The House Ways and Means Committee is scheduled to meet Thursday to begin drafting a tax bill, and members said their task will be made easier by the lower increases required under budget legislation that President Reagan now says he will sign.

Committee members said they are optimistic they can draft a bill to collect $12 billion in new taxes in 1988, as required by the deficit-reduction measure passed last week.

The previous budget outline, abandoned over the summer, had called for $19.3 billion in higher taxes, a figure that even Chairman Dan Rostenkowski (D-Ill.) said was nearly impossible. Even raising $12 billion will take concerted effort and some temporary setbacks, legislators said.

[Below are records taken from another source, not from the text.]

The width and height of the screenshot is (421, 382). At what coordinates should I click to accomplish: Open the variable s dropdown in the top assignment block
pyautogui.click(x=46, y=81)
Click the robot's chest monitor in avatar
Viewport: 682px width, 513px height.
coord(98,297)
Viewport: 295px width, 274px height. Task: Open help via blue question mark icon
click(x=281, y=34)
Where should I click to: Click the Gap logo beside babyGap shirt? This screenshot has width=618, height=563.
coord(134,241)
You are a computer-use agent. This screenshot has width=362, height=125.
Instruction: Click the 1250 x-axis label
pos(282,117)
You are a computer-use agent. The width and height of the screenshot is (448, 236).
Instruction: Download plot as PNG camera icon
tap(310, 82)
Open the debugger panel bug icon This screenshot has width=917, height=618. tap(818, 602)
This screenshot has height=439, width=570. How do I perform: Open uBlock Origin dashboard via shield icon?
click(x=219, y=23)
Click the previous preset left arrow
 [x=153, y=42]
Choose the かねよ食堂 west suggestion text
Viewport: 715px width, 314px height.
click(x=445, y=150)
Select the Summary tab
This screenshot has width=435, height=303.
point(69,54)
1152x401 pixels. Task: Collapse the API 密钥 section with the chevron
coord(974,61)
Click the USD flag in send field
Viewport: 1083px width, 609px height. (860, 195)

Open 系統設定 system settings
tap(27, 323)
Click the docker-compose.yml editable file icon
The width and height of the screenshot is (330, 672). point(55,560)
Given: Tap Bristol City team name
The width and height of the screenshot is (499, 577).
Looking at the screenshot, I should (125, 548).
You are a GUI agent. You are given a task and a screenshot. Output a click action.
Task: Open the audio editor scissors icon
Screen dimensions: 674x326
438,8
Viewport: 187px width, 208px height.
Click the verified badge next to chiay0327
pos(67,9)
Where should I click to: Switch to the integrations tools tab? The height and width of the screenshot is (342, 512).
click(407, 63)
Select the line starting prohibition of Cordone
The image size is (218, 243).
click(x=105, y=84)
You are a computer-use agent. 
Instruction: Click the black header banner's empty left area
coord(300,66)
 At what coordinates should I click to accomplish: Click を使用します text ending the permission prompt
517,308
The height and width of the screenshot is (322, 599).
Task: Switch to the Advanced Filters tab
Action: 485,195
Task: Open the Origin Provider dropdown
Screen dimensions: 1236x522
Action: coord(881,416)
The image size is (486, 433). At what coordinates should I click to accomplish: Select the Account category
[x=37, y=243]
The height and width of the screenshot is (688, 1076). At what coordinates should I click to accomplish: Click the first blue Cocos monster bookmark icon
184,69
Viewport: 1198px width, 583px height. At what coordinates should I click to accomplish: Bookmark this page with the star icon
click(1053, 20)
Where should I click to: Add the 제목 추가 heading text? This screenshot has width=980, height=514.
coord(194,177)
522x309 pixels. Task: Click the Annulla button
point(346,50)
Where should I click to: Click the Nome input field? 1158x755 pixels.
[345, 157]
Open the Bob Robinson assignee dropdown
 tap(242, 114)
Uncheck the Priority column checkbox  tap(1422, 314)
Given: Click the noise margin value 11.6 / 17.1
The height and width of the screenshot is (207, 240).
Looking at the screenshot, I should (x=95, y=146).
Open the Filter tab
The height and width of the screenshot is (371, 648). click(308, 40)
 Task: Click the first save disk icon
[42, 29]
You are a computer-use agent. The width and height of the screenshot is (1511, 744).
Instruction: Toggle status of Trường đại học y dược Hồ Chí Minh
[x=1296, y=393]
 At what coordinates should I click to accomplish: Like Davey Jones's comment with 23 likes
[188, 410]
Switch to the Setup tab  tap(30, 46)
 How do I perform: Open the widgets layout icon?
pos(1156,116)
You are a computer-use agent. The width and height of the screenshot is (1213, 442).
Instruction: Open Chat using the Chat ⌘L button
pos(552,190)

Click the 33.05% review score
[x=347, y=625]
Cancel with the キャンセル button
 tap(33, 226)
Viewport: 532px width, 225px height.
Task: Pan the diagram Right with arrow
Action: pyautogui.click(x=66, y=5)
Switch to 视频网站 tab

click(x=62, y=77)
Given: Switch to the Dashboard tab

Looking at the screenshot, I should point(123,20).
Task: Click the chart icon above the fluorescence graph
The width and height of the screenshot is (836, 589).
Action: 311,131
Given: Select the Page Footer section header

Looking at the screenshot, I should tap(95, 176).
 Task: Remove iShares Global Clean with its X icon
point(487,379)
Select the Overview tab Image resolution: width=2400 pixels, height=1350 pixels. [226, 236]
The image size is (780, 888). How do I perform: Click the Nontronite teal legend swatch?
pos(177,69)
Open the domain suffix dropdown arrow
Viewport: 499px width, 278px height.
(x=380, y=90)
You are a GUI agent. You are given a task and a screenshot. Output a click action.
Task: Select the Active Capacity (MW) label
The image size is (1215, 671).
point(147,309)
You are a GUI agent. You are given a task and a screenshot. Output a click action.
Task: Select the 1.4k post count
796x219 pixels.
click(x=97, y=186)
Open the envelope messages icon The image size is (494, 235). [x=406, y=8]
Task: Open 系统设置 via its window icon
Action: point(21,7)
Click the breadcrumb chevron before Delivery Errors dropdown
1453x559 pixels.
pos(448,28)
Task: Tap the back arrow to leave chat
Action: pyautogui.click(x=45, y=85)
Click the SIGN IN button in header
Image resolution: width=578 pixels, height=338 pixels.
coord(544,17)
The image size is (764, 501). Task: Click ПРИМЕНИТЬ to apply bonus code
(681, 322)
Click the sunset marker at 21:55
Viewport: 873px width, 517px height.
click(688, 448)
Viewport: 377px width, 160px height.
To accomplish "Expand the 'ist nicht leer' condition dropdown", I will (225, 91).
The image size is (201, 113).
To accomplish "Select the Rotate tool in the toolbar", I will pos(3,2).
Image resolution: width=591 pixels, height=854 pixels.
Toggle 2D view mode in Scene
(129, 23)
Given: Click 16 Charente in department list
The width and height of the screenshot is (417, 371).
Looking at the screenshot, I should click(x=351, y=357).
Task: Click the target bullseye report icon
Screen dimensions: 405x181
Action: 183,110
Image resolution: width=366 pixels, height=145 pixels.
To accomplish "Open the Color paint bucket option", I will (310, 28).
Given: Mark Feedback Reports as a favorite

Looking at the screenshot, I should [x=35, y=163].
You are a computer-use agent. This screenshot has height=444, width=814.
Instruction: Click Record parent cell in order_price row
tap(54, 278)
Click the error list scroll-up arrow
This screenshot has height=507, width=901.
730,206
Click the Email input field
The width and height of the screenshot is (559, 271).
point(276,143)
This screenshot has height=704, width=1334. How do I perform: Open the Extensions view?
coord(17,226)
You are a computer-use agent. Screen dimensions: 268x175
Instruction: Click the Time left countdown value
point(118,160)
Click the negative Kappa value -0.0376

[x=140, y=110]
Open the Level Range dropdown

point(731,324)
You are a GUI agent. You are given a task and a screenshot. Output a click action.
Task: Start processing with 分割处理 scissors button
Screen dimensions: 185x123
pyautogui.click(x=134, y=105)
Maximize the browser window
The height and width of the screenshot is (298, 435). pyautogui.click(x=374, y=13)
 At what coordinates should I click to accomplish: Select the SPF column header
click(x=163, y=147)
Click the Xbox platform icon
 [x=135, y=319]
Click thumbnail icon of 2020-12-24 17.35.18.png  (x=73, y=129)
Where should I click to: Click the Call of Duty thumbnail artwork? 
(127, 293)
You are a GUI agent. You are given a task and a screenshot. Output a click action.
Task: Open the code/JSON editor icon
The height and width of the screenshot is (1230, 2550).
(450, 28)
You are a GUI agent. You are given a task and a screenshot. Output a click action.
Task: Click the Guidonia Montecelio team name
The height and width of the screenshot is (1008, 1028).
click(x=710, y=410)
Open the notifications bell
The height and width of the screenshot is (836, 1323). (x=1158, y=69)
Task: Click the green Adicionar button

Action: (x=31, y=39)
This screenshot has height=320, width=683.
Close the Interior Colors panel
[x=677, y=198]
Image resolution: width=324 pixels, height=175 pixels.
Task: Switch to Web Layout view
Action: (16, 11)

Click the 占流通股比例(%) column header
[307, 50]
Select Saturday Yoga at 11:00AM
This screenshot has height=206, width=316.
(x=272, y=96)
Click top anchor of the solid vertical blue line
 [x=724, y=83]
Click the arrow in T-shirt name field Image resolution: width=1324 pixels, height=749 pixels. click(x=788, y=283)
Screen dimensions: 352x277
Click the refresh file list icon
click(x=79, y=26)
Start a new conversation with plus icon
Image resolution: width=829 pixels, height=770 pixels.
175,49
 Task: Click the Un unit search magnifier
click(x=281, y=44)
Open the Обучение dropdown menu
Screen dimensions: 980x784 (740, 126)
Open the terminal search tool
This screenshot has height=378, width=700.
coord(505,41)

The lower revenue target -- some disagreement remains over the precise amount that must be raised -- puts this year's tax bill in the same magnitude as the 1982 and 1984 laws, which closed some business loopholes but had little impact on average taxpayers. Tax writers said the smaller goal means they may be able to craft a "cats-and-dogs" bill that does not significantly raise such visible levies as excise taxes on alcoholic beverages or gasoline.

"This is a case where less is beautiful, as Jerry Brown used to say," said Rep. Willis D. Gradison (R-Ohio). Like some other Ways and Means Republicans, Gradison said he is willing to consider supporting a tax bill of this size, although his decision will depend on what it includes. Nearly all House Republicans had vowed to oppose tax increases in the $19 billion range, but some may support a smaller tax increase, especially if the alternative is the automatic spending cuts mandated by the budget legislation.

Rostenkowski does not plan to propose his own tax plan, but wants one to evolve through the committee's deliberations, scheduled to last about two weeks. The idea, aides said, is to eliminate the least popular proposals and then approve what remains.

Some of the elements likely to turn up in a House tax bill are well-known. Rostenkowski said he wants to start with the revenue-raising measures proposed in Reagan's budget, such as extending the payroll tax for Medicare to state and local employes and requiring employers to pay Social Security taxes on the money their service workers receive as tips.

Other tax increases almost certain to be seriously considered include closing a loophole related to estate taxes and extending the 3 percent federal telephone tax, which is scheduled to expire at the end of this year. Those items and the Reagan proposals, plus a few other small increases, would collect roughly $6 billion next year.

Coming up with the next $6 billion will be more difficult. There is no shortage of choices: The committee has before it a 291-page list of options ranging from higher tax rates on upper-income taxpayers to cutbacks in partnership tax shelters. But many either are politically difficult or would bring in very little revenue.

"I think it is going to be very painful," said Rep. Barbara B. Kennelly (D-Conn.). "There will be a few days when we hit a brick wall."